COMBAT HELMETS FOR US ARMY WILL HELP VERMONT'S ECONOMY
By William Boardman Email address removed
The biggest war news out of Vermont lately is that the multi-national military industrial complex is expanding its manufacturing presence in the rural Green Mountain state with a significantly enlarged combat helmet-making factory that produces "head protection systems" for military and law enforcement clients worldwide.
Revision Military of Essex Junction, Vermont, will be making 90,000 new combat helmets for the U.S. Army, thanks to a deal brokered by U.S. Senator Patrick Leahy, D-VT, Vermont Governor Peter Shumlin, and the state's economic development team. As of March 2012, US active duty military strength was more than 1.4 million, providing a substantial market for helmets.

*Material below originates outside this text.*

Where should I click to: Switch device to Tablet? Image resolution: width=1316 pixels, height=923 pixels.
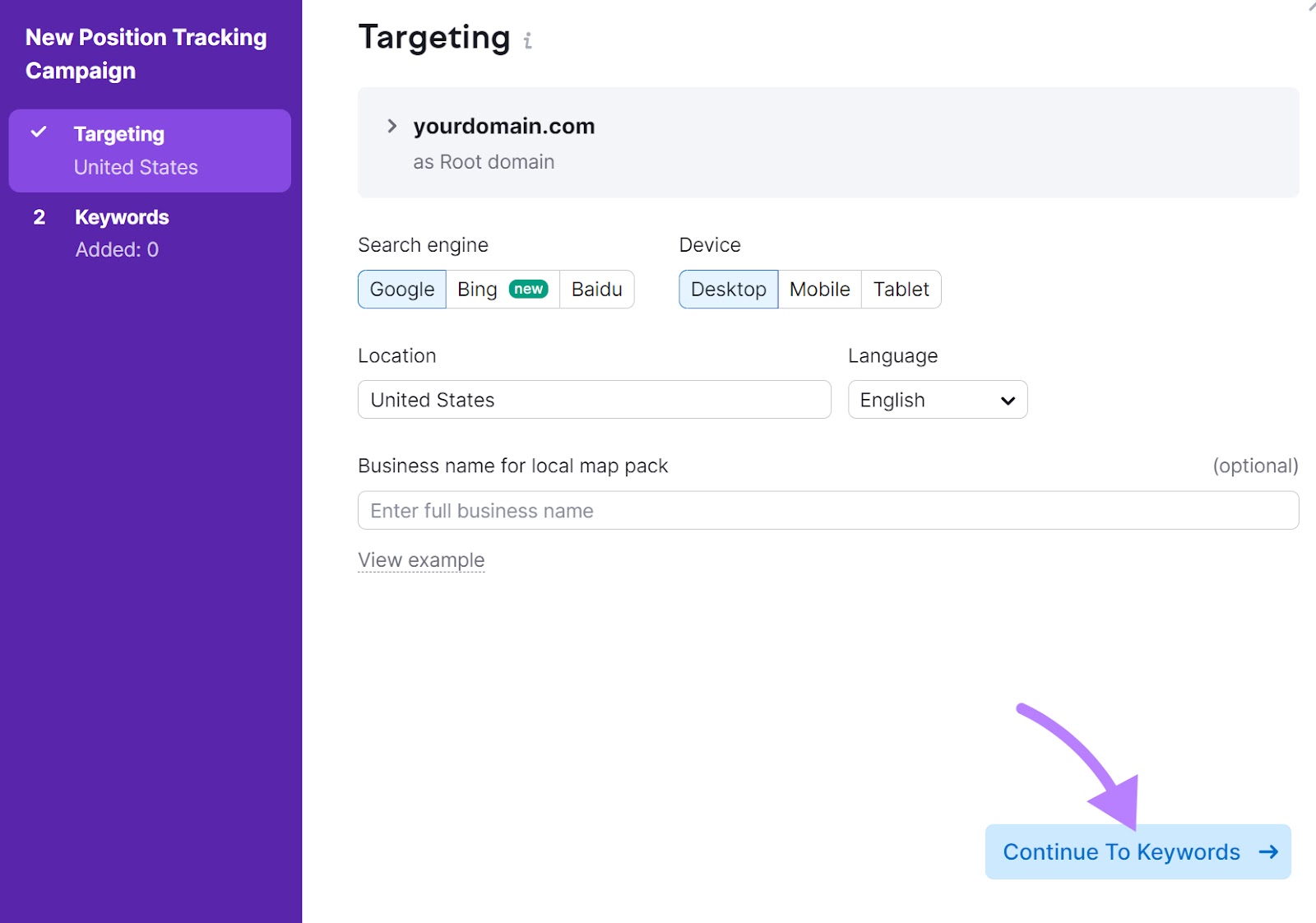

The two-year, $21.6 million contract for more than 90,000 combat helmets will enable the company to double the size of its Newport workforce from 40 to 80 employees. This is seen as a boost for the chronically-challenged economy of Vermont's remote Northeast Kingdom.
Revision has some 200 employees worldwide, with offices in Canada and the Netherlands in addition to Vermont. Revision also has a recently signed, seven-year contract to sell 4,335 Batlskin Head Protection System helmets to the Danish military. Revision's current clients also include the British, Canadian, and Swiss militaries.
Revision CEO Jonathan Blanshay told NECN he hoped that: "Once we've delivered these 90,000, it's my hope and expectation we'll get another follow-on award for another couple hundred thousand helmets, which will keep this place humming for at least two more years."
Newport is the same town where the county sheriff's department suffered the loss of six cruisers and a van during the summer, when a disgruntled farmer ran over the vehicles with his parents' ten-ton tractor.